[Цитируемый отрывок]:
------

И прошлое, и будущее открывалось перед Иисусом в тот день, когда Он вел своих учеников к горе Хермон. Конечно, Он просто обязан был оглянуться. Только что фарисеи и саддукеи, оставив на время взаимную вражду, пришли к Нему, требуя знамения, – Иоанн Златоуст предполагает: «Они просили Его остановить движение солнца, или удержать в небе луну, или обрушить на землю гром, или совершить нечто подобное». И Он вздохнул глубоко и сказал: «Для чего род сей требует знамения? Истинно говорю вам, не дастся роду сему знамение» 86 .

Воображение рисует картину того, как стоял Иисус на этих горах и печально глядел вниз, на страну Своего Пастырского пути, на череду маленьких городов, где люди, глухие к вещам духовным, шумели и ликовали лишь по поводу чудес и знамений. Когда же Он развернулся спиной к озеру, запорошенный снегом хребет Хермона, как стена, встал перед ним; и тогда Он обернулся к двенадцати ученикам, которые шли с Ним, и спросил:

«За кого почитают Меня люди?»

И они ответили, что некоторые, как Ирод Антипа, верят, что Он – оживший Иоанн Креститель, другие думают, что Он – Илия или один из древних пророков.

«А вы за кого почитаете Меня?» – спросил Иисус.

------

[Записи]:
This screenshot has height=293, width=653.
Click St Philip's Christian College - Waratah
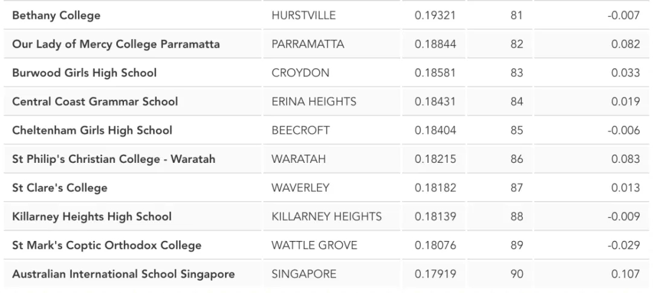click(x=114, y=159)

------

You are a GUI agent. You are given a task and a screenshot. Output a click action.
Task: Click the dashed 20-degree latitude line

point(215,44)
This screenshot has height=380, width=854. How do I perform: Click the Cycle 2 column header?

------

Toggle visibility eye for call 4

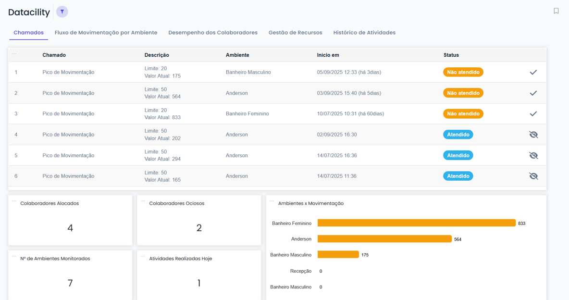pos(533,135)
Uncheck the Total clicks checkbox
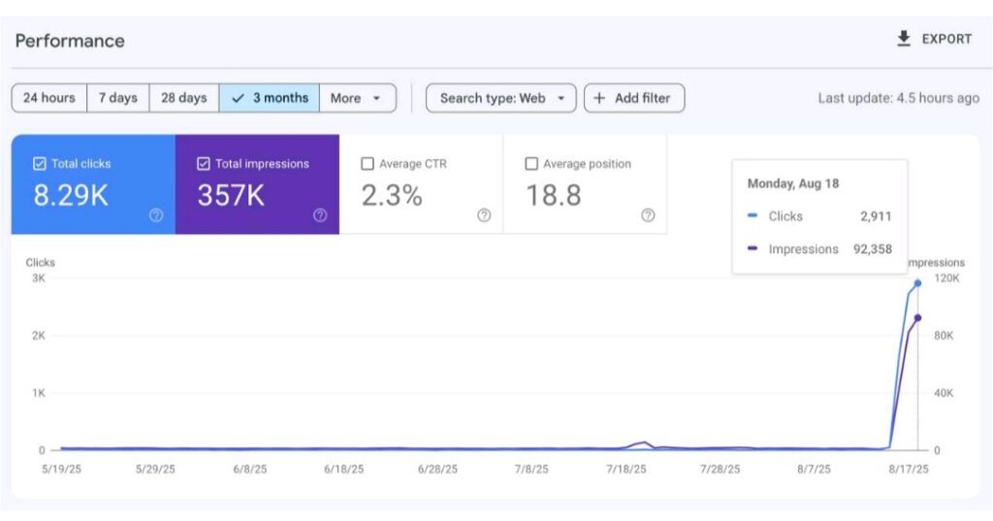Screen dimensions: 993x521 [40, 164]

------

[Задания]:
• A. Чего, по предположению Иоанна Златоуста, просили у Иисуса фарисеи и саддукеи в отрывке о пути к горе Хермон?
• B. Перечислите всех людей, которые названы по имени в отрывке о пути к горе Хермон.
• C. Допишите продолжение отрывка о пути к горе Хермон, начав сразу после вопроса Иисуса «А вы за кого почитаете Меня?».
Список для выполнения заданий не нужен.

[Ответы по порядку]:
• A. Остановить движение солнца, удержать в небе луну, обрушить на землю гром или совершить нечто подобное.

• B. Иисус, Иоанн Златоуст, Ирод Антипа, Иоанн Креститель, Илия.

• C.
Ответил Петр: «Ты Христос» 87 .

И тогда Иисус сказал ему: «И Я говорю тебе: ты – Петр, и на сем камне Я создам Церковь Мою, и врата ада не одолеют ее».

Городом, к которому приближались Иисус и его ученики, была большая языческая Кесария Филиппова, расцветшая красой мраморных колонн и многочисленных источников, протекавших среди густых лесов на низких склонах Хермона. Во всей Палестине и Сирии нет места прекраснее для города. В горах за поселением был темный грот, из которого начинал свой бег ручей, становившийся далее одним из главных истоков Иордана, вода его сверкала на солнце и была видна издалека, даже из самого города на равнине. Греки называли это место Паней, так как подобные гроты всегда посвящались богу Пану. Ирод Великий украсил Паней храмом в честь императора Августа. Когда Филипп Тетрарх в год рождения Христа унаследовал это чудесное владение, он выстроил там целый город и назвал его Кесарией в честь императора Тиберия, добавив также и свое имя, чтобы отличить новую столицу от Кесарии на морском побережье.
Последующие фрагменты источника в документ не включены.